Experts say we’ve long passed the point of no return on climate change. The question is no longer if, but when and how bad? This is perhaps the most existential of capitalism’s failures because it threatens nearly all life on earth, including us humans. But as long as fossil fuel is cheaper than clean alternatives, that’s what the market, in all its infinite wisdom, will choose to power our cities. That decision is killing us, even now.
The good news is that alternative energy is starting to match the price points of fossil fuels, and companies are beginning to add in environmental damage as an external cost, either willingly or through regulations like carbon taxes. This encourages them to do better by us, but it’s simply too little too late.
Imagine a socialist America of the 1950s. Instead of a Cold War over Capitalism in which we stacked up nuclear weapons enough to end the world many times over, we could have built out nuclear power plants. Nuclear power has a similar price point over, 40 years of operation when compared to energy sources like coal, and it’s been viable for decades. Other than public opinion, the main reason we didn’t start greening the energy grid in the 1950s is capitalism.

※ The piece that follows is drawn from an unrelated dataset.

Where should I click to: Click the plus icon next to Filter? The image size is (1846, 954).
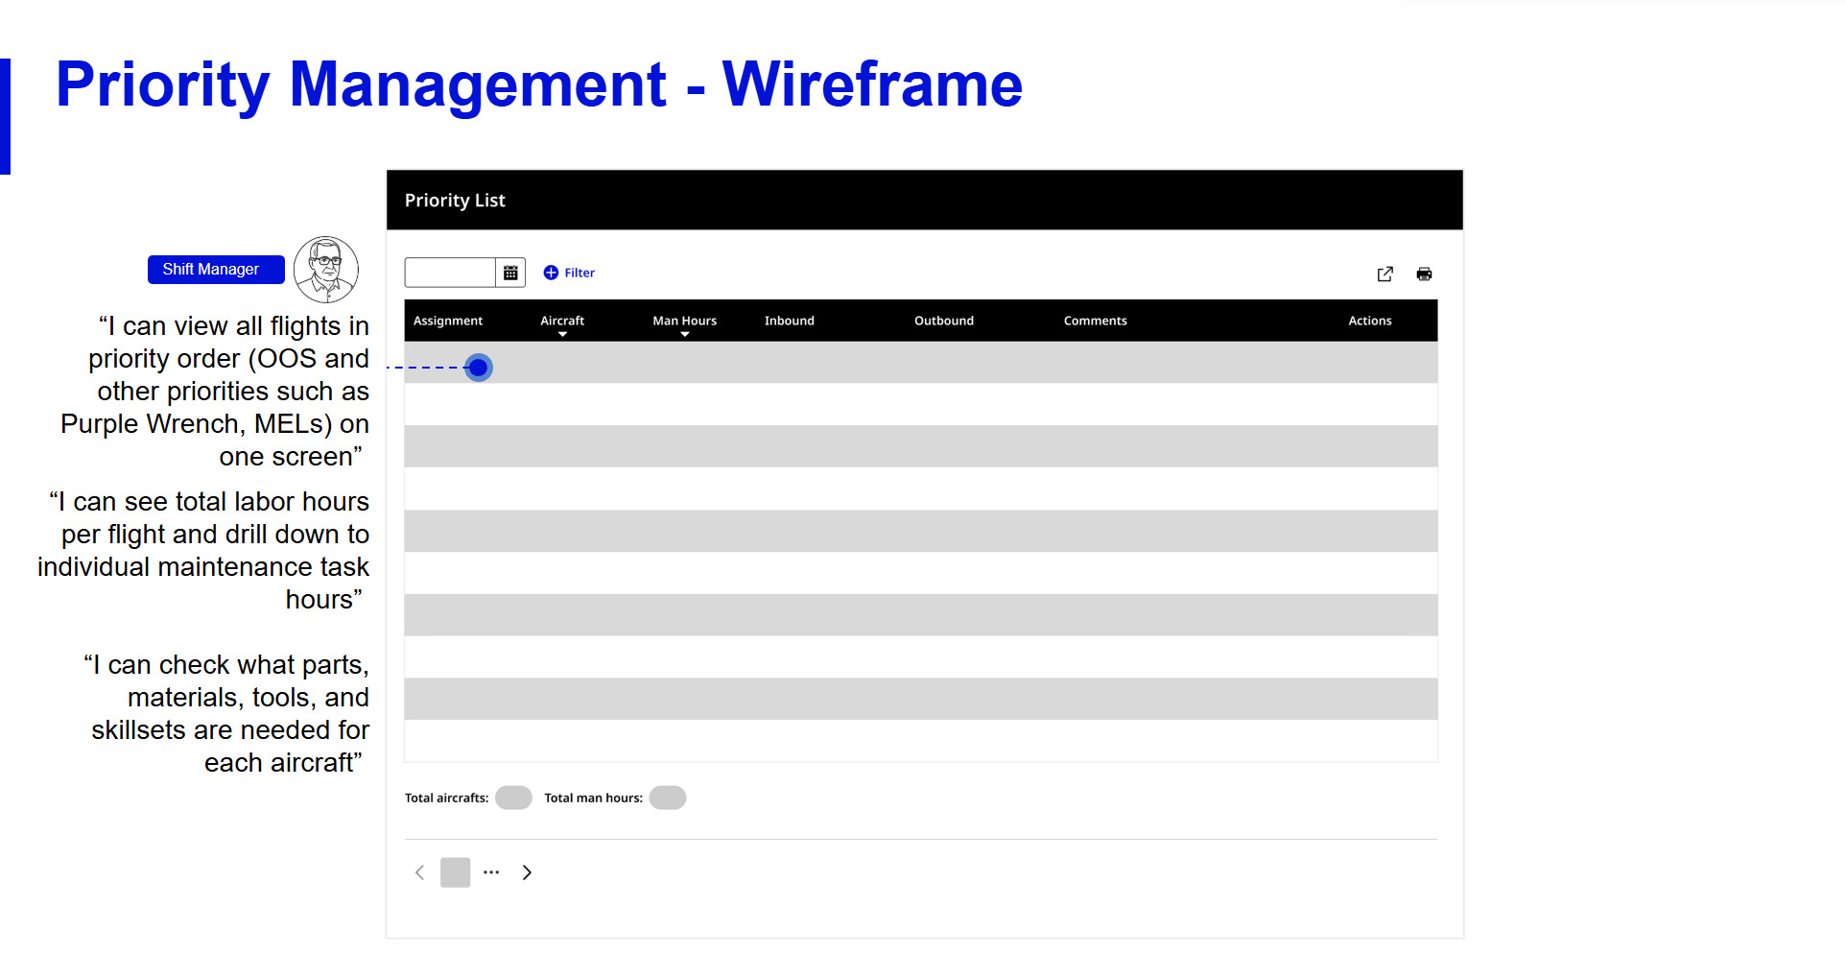pyautogui.click(x=550, y=272)
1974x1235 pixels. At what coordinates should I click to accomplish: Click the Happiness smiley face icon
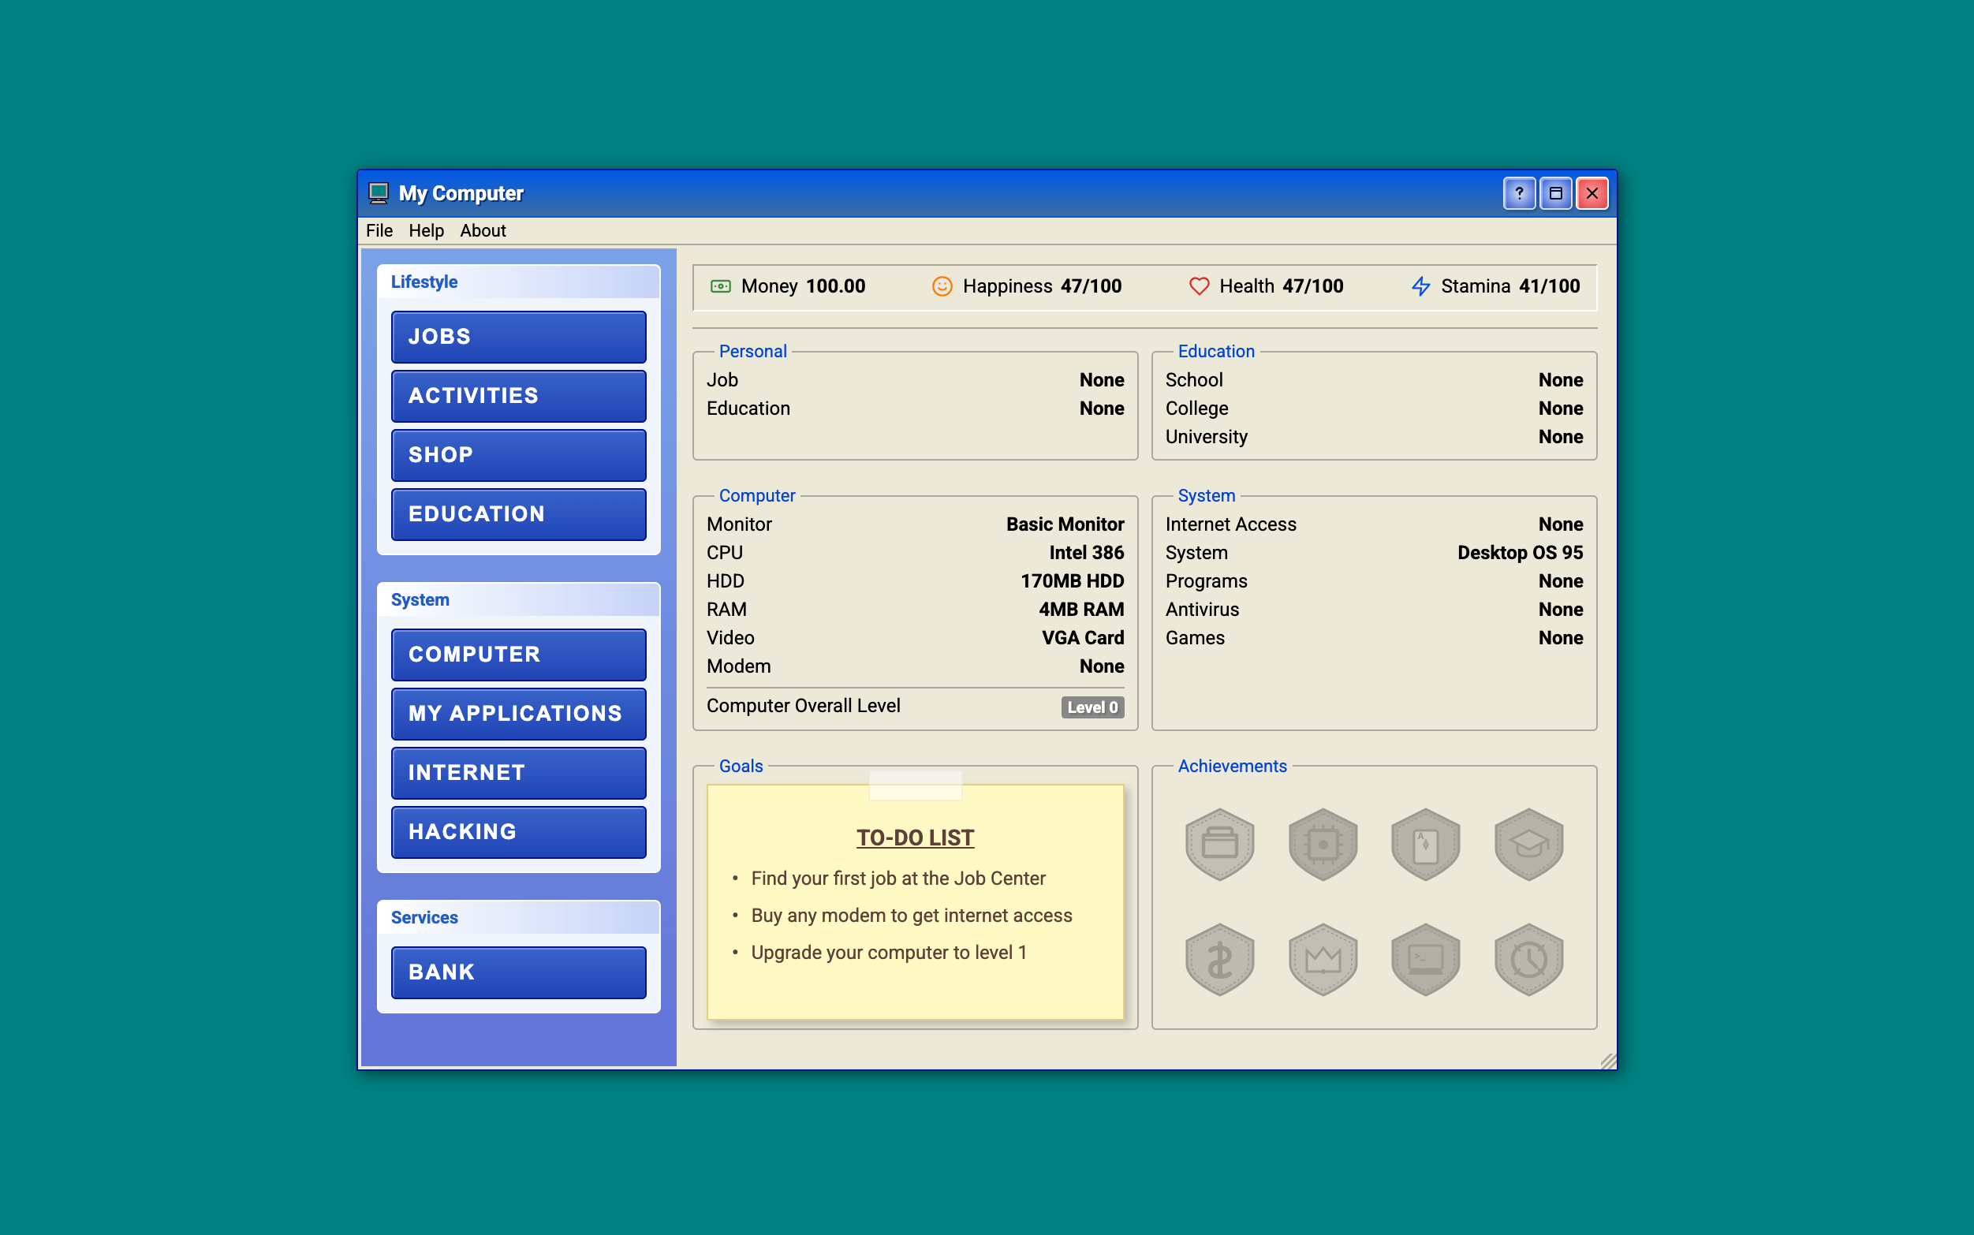coord(941,286)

While they do well in the long term, nuclear plants require enormous upfront costs more easily absorbed by the US government than private companies that didn’t have so much money they could invest into a project that could take decades to build and break even. We missed that opportunity, but considering what we know about MMT (Modern Monetary Theory), the opportunity is still present, and better late than never. Modern nuclear is much safer, more efficient, less expensive, especially modular concepts, and can recycle their own waste into fuel. The problem is that they’re almost all just concepts. Few companies can afford to experiment with these concepts and even less are willing.
If we wait for the free market to embrace nuclear as an abundant and clean energy source ideal for supporting the intermittency of modern renewables, we may well wait until the end of the world to make any significant progress.

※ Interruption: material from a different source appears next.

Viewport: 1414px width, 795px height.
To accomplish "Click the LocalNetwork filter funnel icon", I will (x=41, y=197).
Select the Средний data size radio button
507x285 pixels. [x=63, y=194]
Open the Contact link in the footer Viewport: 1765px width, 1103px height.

There’s a little more good news about our impact on the climate, though. This seems to be the one issue the Biden administration is interested in doing something about. President Biden has signed numerous climate change related executive orders in just his first week as president. While this is a step in the right direction, many of the efforts are being made to restore the pre-Trump status quo established by the Obama-Biden administration. Alone those actions were insufficient then, and much like the need for direct payments, the longer we put them off the more urgent action is needed.

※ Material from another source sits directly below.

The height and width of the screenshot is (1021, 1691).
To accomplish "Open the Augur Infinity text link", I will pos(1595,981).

There are some new actions by the administration that are encouraging though, like the federal government’s commitment to a completely electric fleet of vehicles.
The effects of this go far beyond just the sale of cars though because this will require a large amount of electric charging infrastructure to be built nationwide, making electric cars more viable for consumers in many new markets, likely leading the public to increasingly be able to follow suit and begin abandoning their internal combustion engines.
This also provides a massive cash injection to the electric vehicle market and all of its submarkets, like the battery market. Not only will this investment create better electric cars and infrastructure over the next decade, but it will also likely lead to advances in battery technology and grid storage options, which will be a necessity to be able to rapidly green the grid without a strong nuclear backbone to stabilize intermittency.
Suddenly, Anything is Possible Again
I think the most important takeaway here is to dream big and outside of the bounds of what the Big Other is aware of, because with exposure and legitimacy even impossible ideas can become possible with time. I think the other is urgency; these are life and death problems, both immediate and existential, and we may well die waiting for someone to step up and give voice to them, or for capitalism to find a way to solve the problem while still making a return for investors.
If you feel conflicted right now, ask yourself; is this the end of history? Is capitalism your Final Fantasy?